Trick księgowy, czyli jak lipnie wykazać, że szpital nie ma długu

Udostępnij:
Najpierw szpitale miały ponieść konsekwencje zadłużania się, a potem politycy robili wszystko, aby tak się nie stało.
- Posłowie dopuścili zastosowanie w szpitalach księgowych sztuczek. Dzięki nim można na papierze wykazać, że szpital zakończył rok bez straty, choć w rzeczywistości mogło być inaczej - pisze "Dziennik Polski".

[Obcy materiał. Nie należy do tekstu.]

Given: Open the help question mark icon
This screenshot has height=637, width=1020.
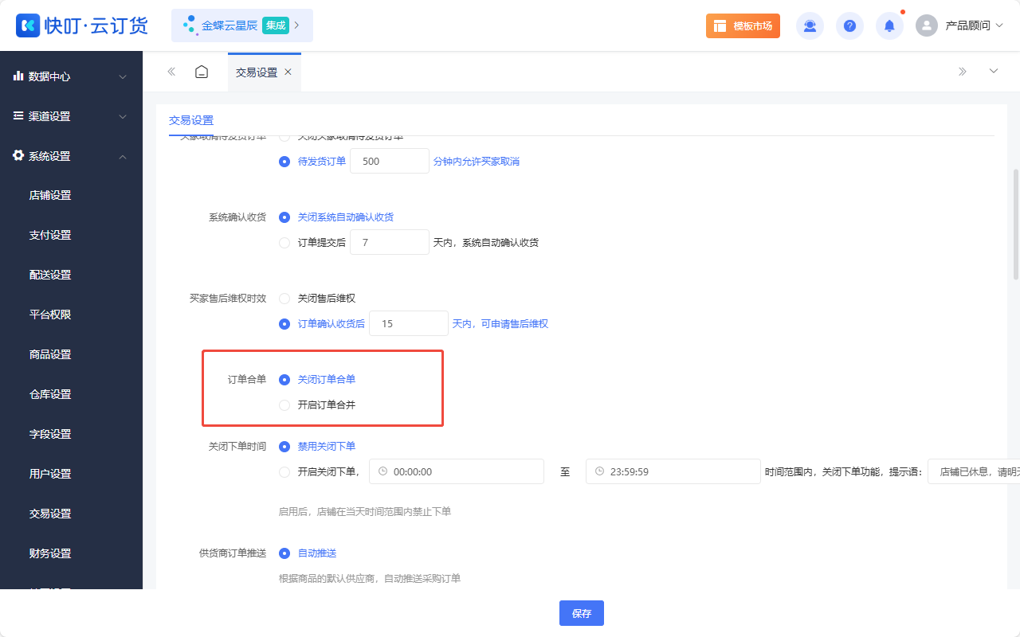Looking at the screenshot, I should click(849, 25).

Czary-mary polegają właśnie na tym, że do przychodów można doliczyć pieniądze, które placówki dostawały od gminy w ciągu poprzednich lat na inwestycje. W ten sposób zostanie pokryta dziura w budżecie. Ta sztuczka uratuje wiele placówek przed przekształceniami lub likwidacją. Jest jednak dowodem absurdalnych działań polityków.

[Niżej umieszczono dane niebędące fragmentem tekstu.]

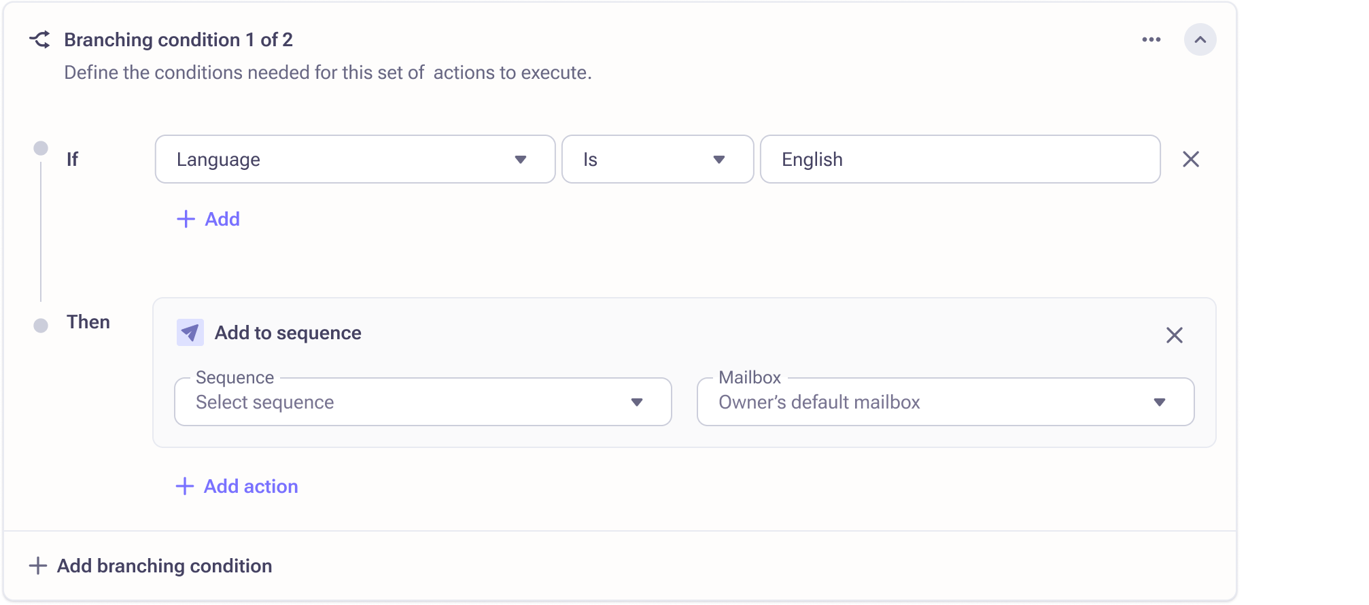Click the Then step timeline dot
Viewport: 1369px width, 605px height.
click(41, 326)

Najpierw starali się zrobić wszystko, aby ograniczyć gigantyczne i ciągle rosnące długi polskich szpitali, wynoszące już w sumie ok. 11 mld złotych. Dlatego zastosowali straszak w formie likwidacji. Potem jednak sami ten straszak zneutralizowali.

Sejm uchwalił prawo, a potem sam zaproponował, w jaki sposób je ominąć księgowymi sztuczkami. Gdyby się tak nie stało, większość szpitali w całej Polsce musiałaby zostać zlikwidowana albo przekształcona w spółki - dodaje gazeta.
 
© 2024 Termedia Sp. z o.o. All rights reserved.
Developed by Bentus.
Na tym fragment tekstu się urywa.